DATASET ENTRIES>
++++++
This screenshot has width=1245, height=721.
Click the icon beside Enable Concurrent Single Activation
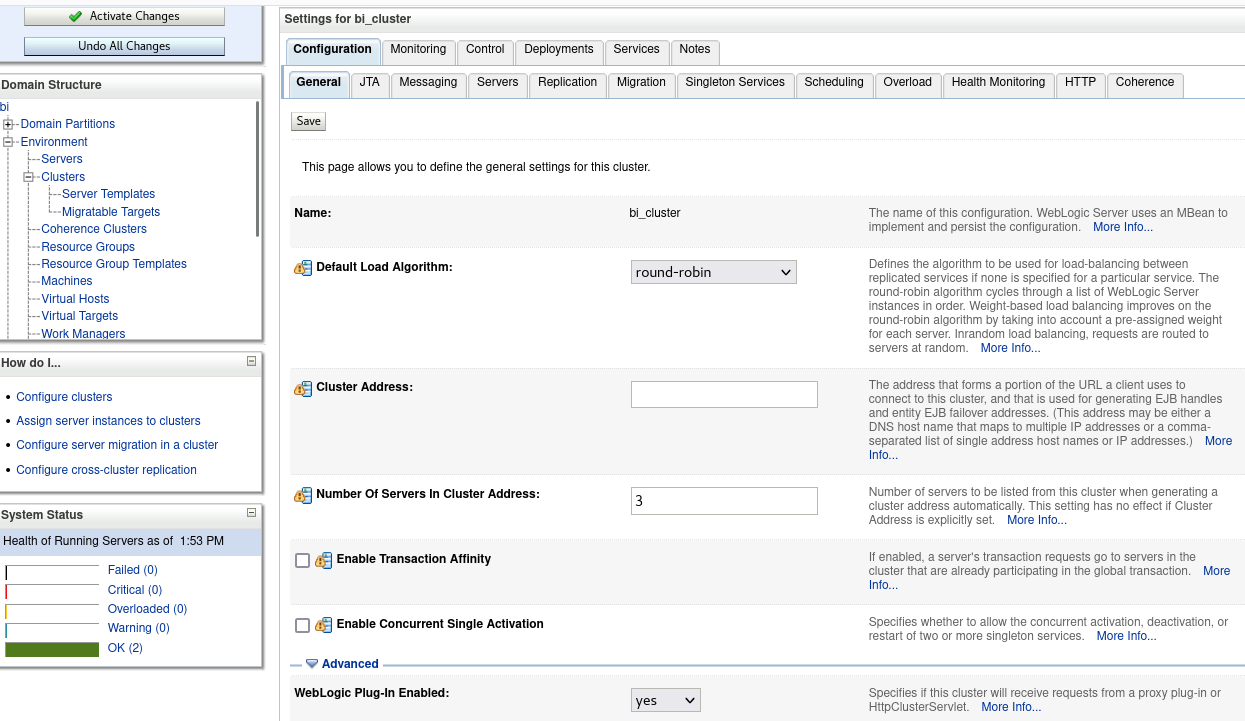(323, 625)
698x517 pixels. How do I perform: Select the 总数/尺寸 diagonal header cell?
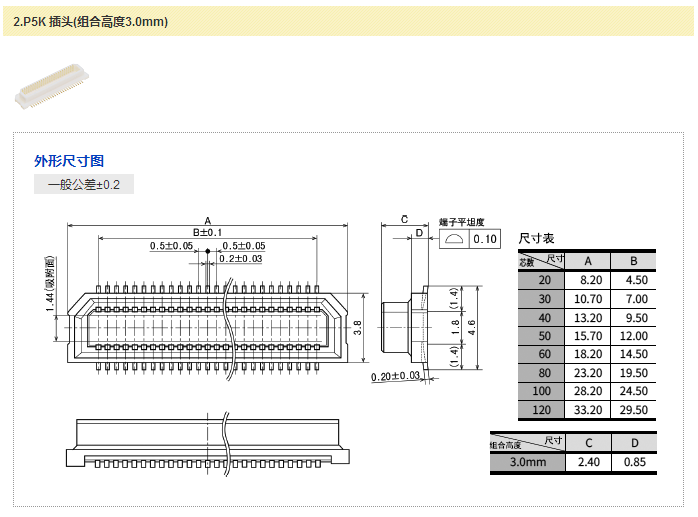tap(541, 261)

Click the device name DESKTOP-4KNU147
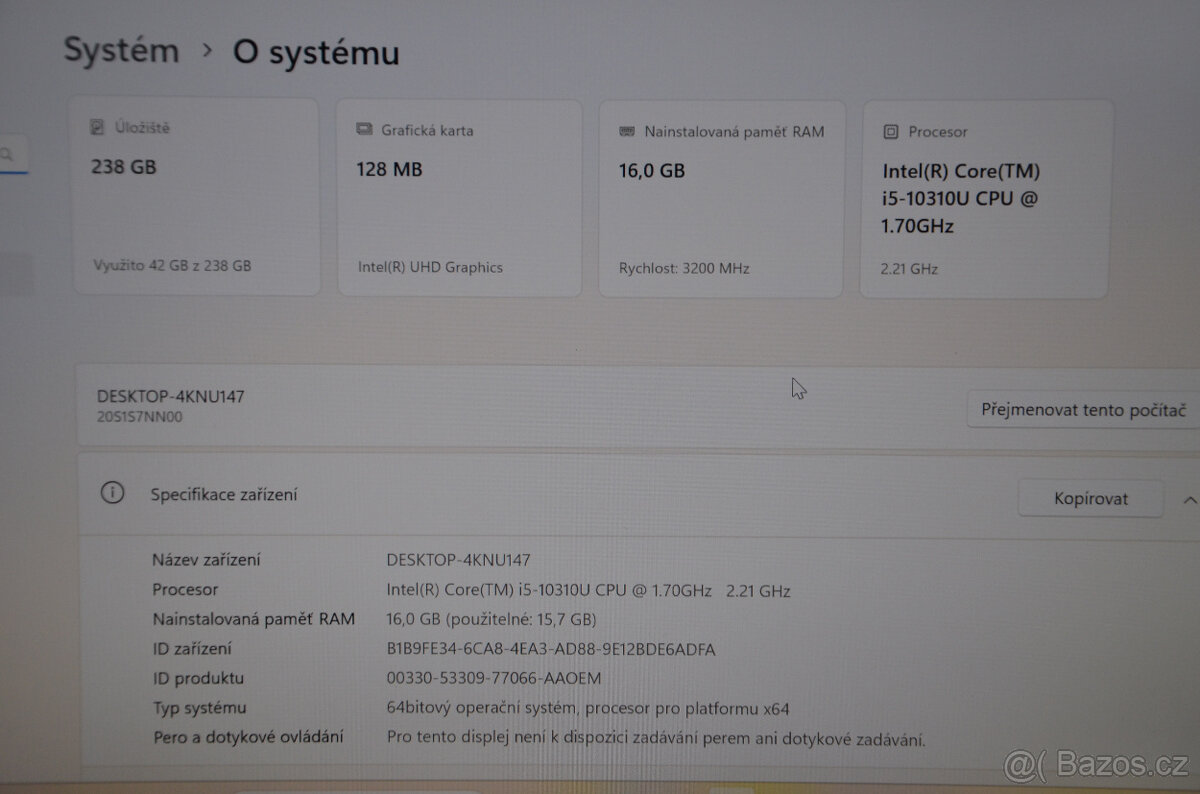[170, 396]
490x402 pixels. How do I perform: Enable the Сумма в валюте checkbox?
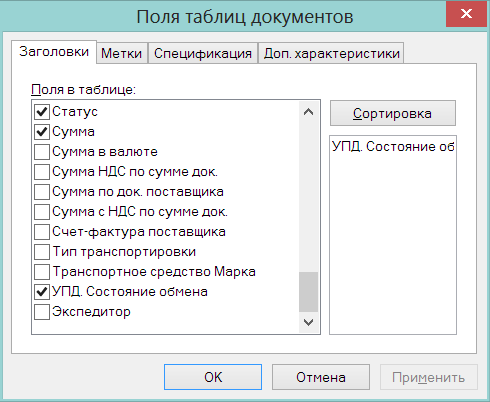point(42,152)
++++++
WHAT TO PRODUCE> Everything from the line holding "490x402 pixels. How" to the close of the records should be written out exactly, both ends included, with pictures omitted.

FINAL ANSWER>
490x402 pixels. How do I perform: Enable the Сумма в валюте checkbox?
point(42,152)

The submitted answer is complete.